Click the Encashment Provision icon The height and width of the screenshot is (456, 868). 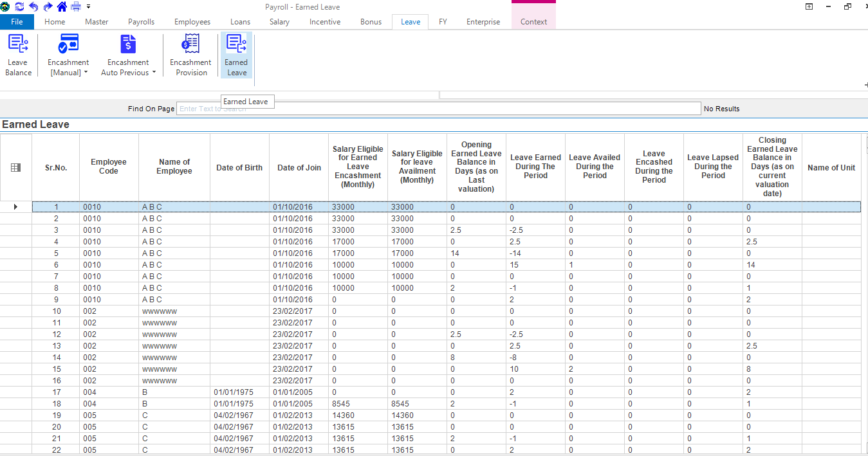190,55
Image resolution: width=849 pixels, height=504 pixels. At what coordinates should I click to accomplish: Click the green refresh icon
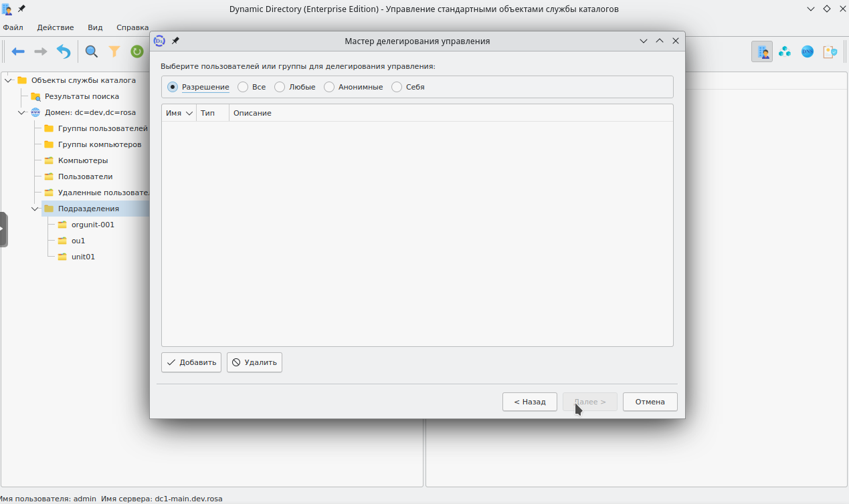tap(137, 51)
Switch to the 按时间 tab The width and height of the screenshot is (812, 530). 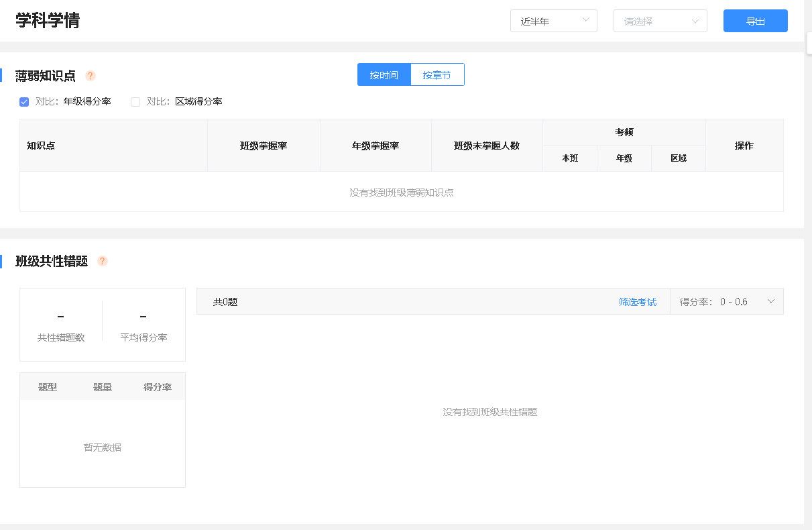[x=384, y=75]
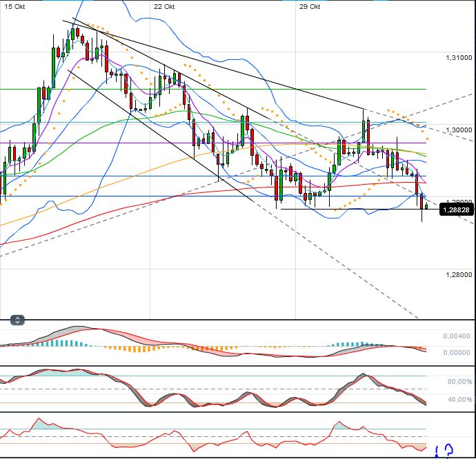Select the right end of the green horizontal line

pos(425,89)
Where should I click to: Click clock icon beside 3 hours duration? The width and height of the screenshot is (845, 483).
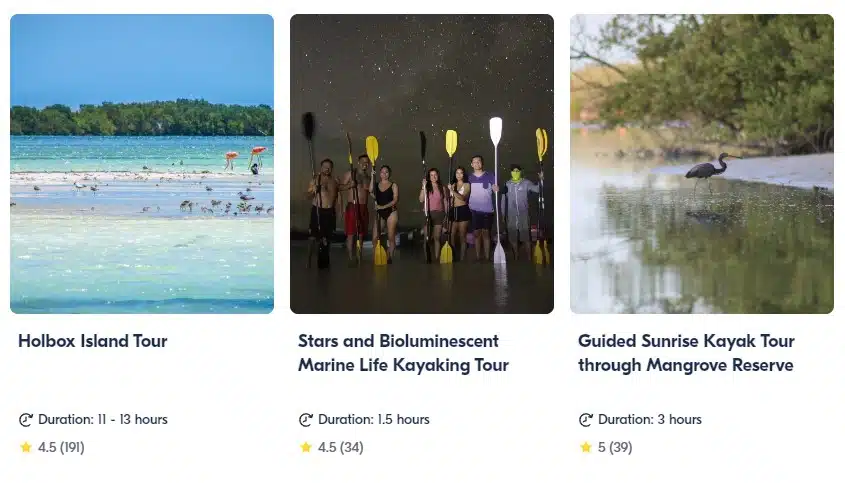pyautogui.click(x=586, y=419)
◆ ◆ ◆ ◆ ◆
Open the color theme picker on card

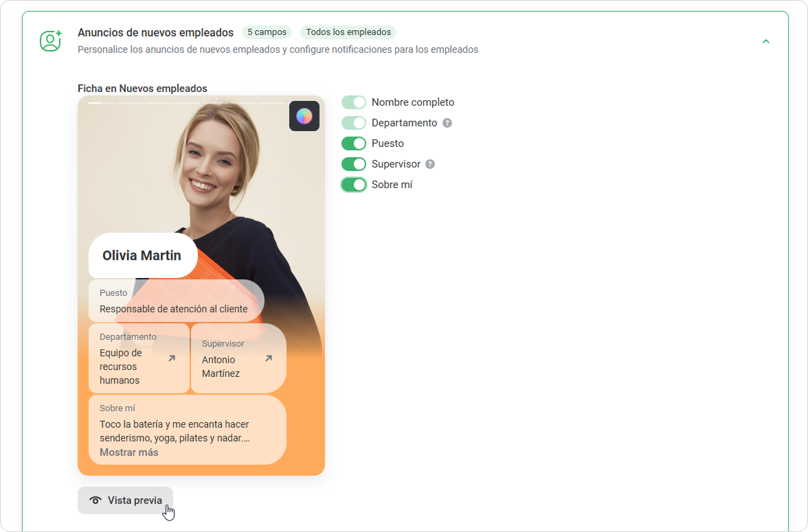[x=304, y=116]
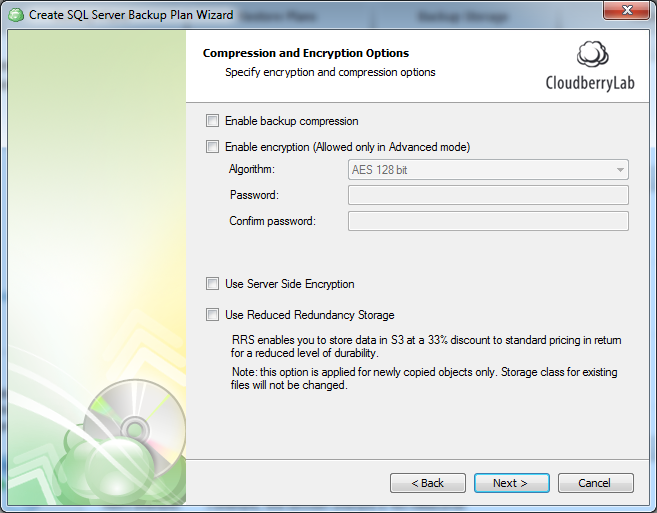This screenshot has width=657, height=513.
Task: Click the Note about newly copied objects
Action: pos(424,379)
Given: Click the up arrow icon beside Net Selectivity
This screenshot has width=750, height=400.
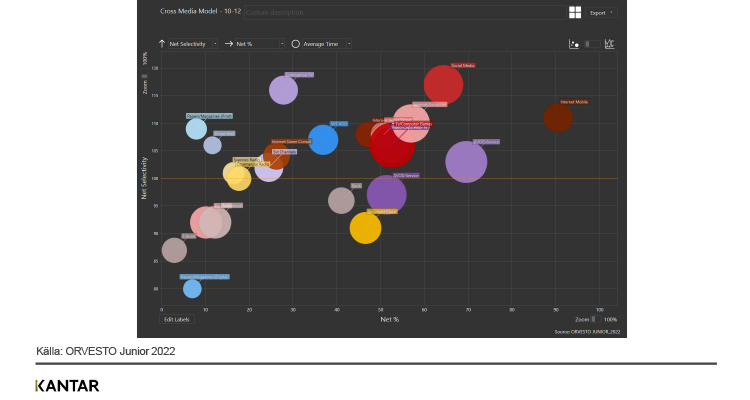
◆ ◆ ◆ ◆ ◆
Given the listing above, retype only the span of lines from the line with "Open the color theme picker on card" up to and including the line with "This screenshot has width=750, height=400.", exactly as it stands and without pictures.

Open the color theme picker on card

[x=304, y=116]
This screenshot has width=657, height=513.
Task: Click the Note about newly copied objects
Action: pos(424,379)
Given: Click the up arrow icon beside Net Selectivity
This screenshot has width=750, height=400.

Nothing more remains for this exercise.